Thursday

On the Restorative Properties of Guitar Playing

The Ovation 6-string guitar on the left has been a fixture in my musical arsenal for over two decades. My wife bought me the beautiful instrument in my younger years, back when dreams of making a career at music had not yet been beaten out of me by the harsh realities of life.

OK, that last line was a bit hyperbolic. If anything, I simply gave up on the idea that a person could eke out a comfortable living playing music, especially in this age of music emphasizing digital sampling and synthesizers.

A recent post about guitars on a local message board reminded me that it had been months since I picked up a guitar, much less my old friend the Ovation. Over the course of the last few days I played a little bit, finding out quickly how much I miss those callouses at the tips of my fingers.

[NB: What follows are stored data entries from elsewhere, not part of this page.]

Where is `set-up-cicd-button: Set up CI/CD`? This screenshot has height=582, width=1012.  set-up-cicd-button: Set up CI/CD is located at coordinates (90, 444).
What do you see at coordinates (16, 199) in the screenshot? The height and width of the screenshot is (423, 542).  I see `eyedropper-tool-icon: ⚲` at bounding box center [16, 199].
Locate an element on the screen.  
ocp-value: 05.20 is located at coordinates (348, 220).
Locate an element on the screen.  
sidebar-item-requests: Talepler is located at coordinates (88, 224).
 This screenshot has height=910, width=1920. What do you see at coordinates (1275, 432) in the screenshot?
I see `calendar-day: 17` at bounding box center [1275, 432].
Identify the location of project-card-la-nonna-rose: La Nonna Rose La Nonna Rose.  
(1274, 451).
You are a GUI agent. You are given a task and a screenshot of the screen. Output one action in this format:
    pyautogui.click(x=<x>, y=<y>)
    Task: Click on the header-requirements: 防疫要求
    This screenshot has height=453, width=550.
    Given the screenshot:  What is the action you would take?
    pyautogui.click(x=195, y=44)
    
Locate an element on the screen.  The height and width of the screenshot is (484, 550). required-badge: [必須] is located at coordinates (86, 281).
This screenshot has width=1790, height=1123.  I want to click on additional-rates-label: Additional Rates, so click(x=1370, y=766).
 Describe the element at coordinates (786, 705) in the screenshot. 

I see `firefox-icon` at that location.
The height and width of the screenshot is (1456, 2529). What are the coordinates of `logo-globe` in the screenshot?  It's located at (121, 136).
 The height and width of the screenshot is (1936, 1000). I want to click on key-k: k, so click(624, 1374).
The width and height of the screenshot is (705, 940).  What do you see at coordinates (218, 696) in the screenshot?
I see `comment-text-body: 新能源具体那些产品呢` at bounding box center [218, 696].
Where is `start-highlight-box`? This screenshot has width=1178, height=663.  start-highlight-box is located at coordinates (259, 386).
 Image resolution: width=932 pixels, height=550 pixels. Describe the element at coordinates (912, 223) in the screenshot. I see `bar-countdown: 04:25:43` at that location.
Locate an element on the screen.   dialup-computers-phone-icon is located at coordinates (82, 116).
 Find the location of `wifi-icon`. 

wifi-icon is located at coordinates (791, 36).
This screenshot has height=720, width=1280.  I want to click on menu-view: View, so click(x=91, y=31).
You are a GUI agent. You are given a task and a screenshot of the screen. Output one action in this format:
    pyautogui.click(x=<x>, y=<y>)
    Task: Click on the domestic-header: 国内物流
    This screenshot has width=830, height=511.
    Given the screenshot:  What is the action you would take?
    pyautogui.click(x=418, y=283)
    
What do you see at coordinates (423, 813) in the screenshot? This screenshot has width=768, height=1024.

I strummed through some chord progressions and simple riffs, intrigued that so much of music becomes instinctual. I belted out a few of my old standbys, much to the dismay of my dogs, though their tails wagged when I changed the lyrics to reflect their names: "Eddie, Eddie....Eddie Eddie EDDIE!"

I never made much money as a musician, probably less than two thousand dollars even including the times I busked for change. The future probably holds little promise for me as a musician, either, but this is irrelevant: I never approached music as a money-making scheme.

It was just for the joy and pleasure of creating a sound no one had ever before produced.

Somewhere on a dusty shelf in my basement are a few tapes of original compositions I created in my four-track studio in the 1980s (I sold the four-track recorder and much of my gear a decade ago in a period of poverty). Yet I am in no rush to dig up and digitize the music on those tapes for the simple reason that they are artifacts, snapshots from my past that bear little relation to the person I am today.

As I strummed this evening I created a half-dozen snippets of songs that I may never duplicate, and that is just fine. One of the pleasures of making music is that no two takes are identical, and at any moment a person can be on the verge of creating musical transcendence, sounds that can heal and touch and feel.

And if I am the only one who ever hears them, that is fine, too.